Closed aminst closed 3 months ago
@tomaarsen what are your thoughts on adding this to the leaderboard? My guess is that almost all models would use cosine sim. in which case it wouldn't add much information
@KennethEnevoldsen I do think it makes sense to show this in the leaderboard for all tasks - I think we currently only say it for STS:
Metric: Spearman correlation based on cosine similarity
But the other tasks primarily (exclusively?) use Cosine Similarity too. There are some models/tasks that perform a bit better with (non-normalized) dot
as it prefers longer passages, but they're few and far between & not high on the leaderboard.
From my understanding, @aminst refers to the intended distance metric of the model itself (@aminst do correct me if I am wrong) and not the task?
However, I do agree that a model might have been trained with a different metric in mind, and assuming a distance metric seems problematic. I would ideally allow the model to supply the distance metric and then we just report the score (e.g. spearman correlation) for whatever distance metric the model selects.
@KennethEnevoldsen Yes, that is exactly what I meant. It would be great if the leaderboard also shows the distance metric the model used during training. It would also help people to not misuse the embeddings with a different metric. The use case I have in mind is the following, does it make sense?
Ohh, I see! Yes, that would indeed be optimal. I realised something similar with Sentence Transformers, so in Sentence Transformers v3 it will be possible to configure the similarity function in the model configuration. This will then be used when calling the new SentenceTransformer.similarity
or SentenceTransformer.similarity_pairwise
methods.
Additionally, ST models will start reporting their similarity function in the model card automatically, e.g. here.
That should help, at least with ST-based models.
It sounds like this is something that we might consider adding after the additions to ST3. I will leave the issue open, but atm. we probably won't add it in.
I have added an issue related to using a custom sim. within the benchmark, but for the similarity of the model we will probably leave that to the model card.
edit: will close for now, but feel free to re-open the discussion if you believe that there is more to add.

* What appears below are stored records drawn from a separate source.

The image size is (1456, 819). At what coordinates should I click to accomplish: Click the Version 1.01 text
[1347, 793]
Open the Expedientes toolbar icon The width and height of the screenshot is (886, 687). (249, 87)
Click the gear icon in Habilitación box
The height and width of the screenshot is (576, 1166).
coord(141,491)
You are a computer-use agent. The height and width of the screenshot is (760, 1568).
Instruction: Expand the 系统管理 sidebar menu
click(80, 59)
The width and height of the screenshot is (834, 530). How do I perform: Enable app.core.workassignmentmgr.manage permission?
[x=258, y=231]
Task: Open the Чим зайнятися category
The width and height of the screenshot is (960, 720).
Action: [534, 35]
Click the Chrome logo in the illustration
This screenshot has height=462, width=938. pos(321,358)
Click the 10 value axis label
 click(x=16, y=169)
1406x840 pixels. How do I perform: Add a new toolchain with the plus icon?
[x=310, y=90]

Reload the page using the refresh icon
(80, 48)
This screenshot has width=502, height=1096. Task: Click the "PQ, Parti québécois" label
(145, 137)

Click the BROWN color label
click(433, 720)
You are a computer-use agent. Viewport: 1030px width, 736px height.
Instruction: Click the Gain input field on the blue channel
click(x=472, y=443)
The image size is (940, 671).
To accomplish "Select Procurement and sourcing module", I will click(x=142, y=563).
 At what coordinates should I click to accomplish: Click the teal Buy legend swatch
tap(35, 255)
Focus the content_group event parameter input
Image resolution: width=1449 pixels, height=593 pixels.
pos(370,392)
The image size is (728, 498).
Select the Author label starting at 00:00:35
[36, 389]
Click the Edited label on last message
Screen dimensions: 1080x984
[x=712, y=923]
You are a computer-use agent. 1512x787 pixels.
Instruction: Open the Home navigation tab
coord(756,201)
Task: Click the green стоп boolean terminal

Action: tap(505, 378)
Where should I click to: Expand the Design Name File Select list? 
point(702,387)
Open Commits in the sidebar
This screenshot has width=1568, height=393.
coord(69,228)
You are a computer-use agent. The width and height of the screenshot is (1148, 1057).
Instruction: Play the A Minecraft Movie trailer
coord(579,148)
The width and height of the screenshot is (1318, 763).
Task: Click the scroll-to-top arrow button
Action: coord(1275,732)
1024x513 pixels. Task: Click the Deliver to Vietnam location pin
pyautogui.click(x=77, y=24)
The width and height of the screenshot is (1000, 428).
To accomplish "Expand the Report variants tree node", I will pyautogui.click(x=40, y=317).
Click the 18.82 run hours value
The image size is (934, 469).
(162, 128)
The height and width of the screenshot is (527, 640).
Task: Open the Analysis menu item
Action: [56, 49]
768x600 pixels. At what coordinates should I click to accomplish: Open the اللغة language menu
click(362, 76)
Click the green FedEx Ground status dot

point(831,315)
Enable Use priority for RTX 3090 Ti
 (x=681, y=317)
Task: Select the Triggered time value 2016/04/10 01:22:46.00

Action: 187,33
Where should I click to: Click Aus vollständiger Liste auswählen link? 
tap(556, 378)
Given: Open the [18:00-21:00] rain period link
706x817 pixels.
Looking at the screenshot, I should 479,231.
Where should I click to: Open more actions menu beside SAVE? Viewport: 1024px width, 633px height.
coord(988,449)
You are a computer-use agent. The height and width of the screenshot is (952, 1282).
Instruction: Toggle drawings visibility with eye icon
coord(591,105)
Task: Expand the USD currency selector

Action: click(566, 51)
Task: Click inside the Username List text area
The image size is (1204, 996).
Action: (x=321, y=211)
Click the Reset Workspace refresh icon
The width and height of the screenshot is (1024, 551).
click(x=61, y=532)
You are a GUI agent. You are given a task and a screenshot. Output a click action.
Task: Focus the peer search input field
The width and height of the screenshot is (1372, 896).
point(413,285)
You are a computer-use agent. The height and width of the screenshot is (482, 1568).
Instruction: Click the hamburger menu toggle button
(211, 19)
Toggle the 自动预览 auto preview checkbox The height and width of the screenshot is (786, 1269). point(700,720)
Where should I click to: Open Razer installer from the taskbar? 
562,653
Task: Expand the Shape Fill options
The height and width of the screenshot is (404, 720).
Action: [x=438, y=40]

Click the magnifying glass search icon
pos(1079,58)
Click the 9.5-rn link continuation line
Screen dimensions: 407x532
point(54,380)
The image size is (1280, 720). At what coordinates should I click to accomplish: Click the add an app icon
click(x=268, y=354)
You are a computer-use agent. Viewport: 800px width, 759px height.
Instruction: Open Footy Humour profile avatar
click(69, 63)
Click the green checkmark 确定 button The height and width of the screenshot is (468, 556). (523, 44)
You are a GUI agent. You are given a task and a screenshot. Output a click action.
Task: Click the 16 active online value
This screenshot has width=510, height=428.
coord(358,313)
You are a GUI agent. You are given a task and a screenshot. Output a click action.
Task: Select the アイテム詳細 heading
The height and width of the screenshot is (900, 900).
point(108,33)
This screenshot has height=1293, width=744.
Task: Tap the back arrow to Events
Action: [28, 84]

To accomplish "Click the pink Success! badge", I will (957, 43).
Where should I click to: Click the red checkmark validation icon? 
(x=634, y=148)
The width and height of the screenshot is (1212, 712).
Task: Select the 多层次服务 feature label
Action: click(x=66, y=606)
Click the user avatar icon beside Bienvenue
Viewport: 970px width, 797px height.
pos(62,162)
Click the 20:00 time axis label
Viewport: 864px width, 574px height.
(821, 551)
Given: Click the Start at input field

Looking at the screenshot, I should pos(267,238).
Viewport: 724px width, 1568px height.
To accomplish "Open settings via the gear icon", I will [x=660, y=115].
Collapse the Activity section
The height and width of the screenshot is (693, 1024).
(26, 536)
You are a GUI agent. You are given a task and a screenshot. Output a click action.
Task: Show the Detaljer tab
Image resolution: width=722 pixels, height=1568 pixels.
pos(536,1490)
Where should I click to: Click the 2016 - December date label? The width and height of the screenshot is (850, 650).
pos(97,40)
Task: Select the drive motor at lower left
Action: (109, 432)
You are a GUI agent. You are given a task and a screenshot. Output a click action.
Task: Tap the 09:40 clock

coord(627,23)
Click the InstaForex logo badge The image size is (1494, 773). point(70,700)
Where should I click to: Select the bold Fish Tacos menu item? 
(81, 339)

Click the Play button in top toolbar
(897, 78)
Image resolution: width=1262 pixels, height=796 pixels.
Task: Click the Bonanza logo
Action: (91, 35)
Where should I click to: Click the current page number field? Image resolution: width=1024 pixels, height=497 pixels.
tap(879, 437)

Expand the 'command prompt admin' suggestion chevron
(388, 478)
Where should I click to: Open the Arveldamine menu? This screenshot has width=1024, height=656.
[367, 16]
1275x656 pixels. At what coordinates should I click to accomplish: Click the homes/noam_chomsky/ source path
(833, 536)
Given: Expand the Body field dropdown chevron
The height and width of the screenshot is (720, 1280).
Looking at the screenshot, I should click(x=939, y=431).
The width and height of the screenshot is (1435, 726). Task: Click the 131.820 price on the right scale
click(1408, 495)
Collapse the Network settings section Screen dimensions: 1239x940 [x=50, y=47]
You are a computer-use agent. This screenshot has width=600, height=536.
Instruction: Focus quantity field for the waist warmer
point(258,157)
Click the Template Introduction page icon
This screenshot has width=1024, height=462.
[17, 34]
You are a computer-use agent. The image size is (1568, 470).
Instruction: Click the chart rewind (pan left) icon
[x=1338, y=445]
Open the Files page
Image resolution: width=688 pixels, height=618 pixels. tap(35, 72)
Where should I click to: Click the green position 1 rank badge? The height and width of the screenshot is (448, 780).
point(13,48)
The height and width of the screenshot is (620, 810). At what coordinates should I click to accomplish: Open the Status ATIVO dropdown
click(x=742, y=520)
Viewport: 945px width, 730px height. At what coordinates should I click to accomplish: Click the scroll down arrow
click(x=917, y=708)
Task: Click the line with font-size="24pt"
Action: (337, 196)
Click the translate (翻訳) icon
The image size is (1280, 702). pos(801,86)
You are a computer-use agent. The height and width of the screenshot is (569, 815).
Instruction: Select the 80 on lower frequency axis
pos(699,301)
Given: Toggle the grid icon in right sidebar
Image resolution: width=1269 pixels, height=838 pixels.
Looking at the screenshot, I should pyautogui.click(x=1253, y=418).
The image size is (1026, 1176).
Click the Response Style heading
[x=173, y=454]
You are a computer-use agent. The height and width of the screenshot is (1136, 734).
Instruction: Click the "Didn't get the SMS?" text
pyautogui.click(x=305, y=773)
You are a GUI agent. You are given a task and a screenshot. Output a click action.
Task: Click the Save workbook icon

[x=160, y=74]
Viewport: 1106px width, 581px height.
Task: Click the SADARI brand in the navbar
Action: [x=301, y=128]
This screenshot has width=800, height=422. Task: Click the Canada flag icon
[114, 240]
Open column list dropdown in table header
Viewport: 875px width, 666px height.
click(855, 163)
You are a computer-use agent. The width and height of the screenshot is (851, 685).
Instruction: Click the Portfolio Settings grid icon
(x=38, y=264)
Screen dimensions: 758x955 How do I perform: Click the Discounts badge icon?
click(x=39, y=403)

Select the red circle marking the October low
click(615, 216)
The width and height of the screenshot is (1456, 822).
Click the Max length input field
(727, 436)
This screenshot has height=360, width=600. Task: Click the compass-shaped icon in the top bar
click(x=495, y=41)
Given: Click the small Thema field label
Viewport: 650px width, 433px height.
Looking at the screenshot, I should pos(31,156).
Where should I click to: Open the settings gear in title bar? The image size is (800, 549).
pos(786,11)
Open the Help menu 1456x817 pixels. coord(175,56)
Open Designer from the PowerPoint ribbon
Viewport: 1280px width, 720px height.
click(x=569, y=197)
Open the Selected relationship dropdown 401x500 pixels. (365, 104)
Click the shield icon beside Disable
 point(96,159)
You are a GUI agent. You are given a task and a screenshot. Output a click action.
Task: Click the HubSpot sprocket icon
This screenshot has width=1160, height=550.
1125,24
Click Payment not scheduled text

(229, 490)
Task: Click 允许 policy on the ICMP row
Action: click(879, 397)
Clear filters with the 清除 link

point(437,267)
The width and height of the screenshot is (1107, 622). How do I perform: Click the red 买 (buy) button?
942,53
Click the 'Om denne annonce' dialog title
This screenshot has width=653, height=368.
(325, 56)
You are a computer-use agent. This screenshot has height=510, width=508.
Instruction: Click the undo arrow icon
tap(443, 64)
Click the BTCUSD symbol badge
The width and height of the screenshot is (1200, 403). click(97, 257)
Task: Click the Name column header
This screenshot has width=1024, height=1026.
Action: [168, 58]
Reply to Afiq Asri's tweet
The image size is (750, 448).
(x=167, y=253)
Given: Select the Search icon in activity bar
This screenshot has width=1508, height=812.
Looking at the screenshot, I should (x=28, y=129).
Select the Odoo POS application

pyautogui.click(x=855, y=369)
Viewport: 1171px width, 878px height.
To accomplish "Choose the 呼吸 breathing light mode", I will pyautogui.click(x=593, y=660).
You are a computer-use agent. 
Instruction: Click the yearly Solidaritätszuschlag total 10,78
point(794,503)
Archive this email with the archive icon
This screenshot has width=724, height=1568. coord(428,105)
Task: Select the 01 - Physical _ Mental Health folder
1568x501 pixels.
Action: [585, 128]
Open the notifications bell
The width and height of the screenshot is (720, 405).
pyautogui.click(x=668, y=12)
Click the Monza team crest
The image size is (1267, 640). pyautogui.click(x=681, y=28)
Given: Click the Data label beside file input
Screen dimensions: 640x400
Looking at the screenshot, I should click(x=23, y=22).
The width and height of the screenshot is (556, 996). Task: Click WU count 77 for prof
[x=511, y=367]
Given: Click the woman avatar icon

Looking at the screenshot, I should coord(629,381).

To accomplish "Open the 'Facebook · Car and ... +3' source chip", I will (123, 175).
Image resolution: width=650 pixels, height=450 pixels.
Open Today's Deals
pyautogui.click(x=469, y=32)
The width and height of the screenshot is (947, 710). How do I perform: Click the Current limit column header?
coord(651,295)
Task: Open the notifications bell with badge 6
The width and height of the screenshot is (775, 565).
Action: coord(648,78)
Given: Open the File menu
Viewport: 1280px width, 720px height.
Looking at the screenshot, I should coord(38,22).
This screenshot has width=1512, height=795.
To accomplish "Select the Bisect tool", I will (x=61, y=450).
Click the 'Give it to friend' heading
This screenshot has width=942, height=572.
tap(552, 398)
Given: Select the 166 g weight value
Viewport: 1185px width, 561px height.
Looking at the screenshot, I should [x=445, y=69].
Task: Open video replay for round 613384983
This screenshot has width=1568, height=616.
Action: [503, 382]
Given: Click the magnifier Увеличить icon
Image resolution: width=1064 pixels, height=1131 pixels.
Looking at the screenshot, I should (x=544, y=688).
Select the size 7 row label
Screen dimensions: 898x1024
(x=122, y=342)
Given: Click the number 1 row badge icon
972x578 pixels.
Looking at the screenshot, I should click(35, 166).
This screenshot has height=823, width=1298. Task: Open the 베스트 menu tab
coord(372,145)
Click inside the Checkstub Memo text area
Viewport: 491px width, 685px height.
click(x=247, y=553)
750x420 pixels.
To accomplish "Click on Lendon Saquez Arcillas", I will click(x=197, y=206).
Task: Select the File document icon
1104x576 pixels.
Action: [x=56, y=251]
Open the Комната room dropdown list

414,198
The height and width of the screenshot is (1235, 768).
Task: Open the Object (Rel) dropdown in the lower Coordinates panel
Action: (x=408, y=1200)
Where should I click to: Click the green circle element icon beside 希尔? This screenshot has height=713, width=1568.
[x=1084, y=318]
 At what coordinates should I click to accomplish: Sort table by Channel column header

Hi, thanks for this awesome benchmark.
Is it possible to add the similarity metric used in each model in the benchmark? From what I understand, the choice of what similarity metric is used in each model influences what similarity metric people should use when storing the generated embeddings in a vector database for later similarity searches. I believe this would help people to easily choose what similarity metric to use when storing the embeddings. I can help and add this if it's valuable. Thanks!